We are all Going to Die of Gangrene
This is a video that shows the evolutionary process of E. Coli in a petri dish containing varying concentrations of antibiotic:
Scary how quickly this organism can evolve, huh? I have some bad news:
Disease-causing bacteria and other microbes are increasingly evolving to resist our drugs; by 2050, these impervious infections could potentially kill ten million people a year.
The estimated death rate comes from an economist*, not a doctor. Like most economic estimates, it makes a few assumptions:
- Scientific and pharmaceutical progress stagnate.
- Developing countries do nothing to improve water and sanitation.
- We all have AIDS.
The immune deficiency syndrome is necessary for this model to work. See, healthy humans deal with bacteria just fine. Our white blood cells detect and eliminate all sorts of pathogens. It’s only in the case of severe infections that antibiotics are needed to give our immune system some reinforcement.
That doesn’t mean that drug-resistant bacteria aren’t a problem. My brother works in a hospital and frequently encounters strains of super bacteria that are resistant to almost all the antibiotics they have. The fact that he hasn’t died of bacteremia just goes to show how effective a healthy white-blood-cell count can be.
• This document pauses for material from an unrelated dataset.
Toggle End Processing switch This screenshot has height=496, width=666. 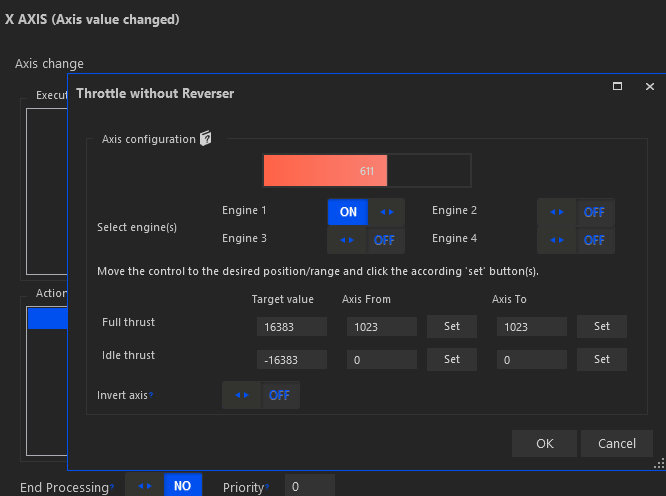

The patients who struggle with drug-resistant bacteria already have compromised immune systems, and can’t fight off pathogens without help. If we want to deal with the problem of drug-resistant bacteria, we should work on treating the diseases that put patients in a condition to be vulnerable to bacteria.
*This guy gets paid by the UK Prime Minister to study the dangers of a post-antibiotic apocalypse. Terrifying predictions are how he maintains job security.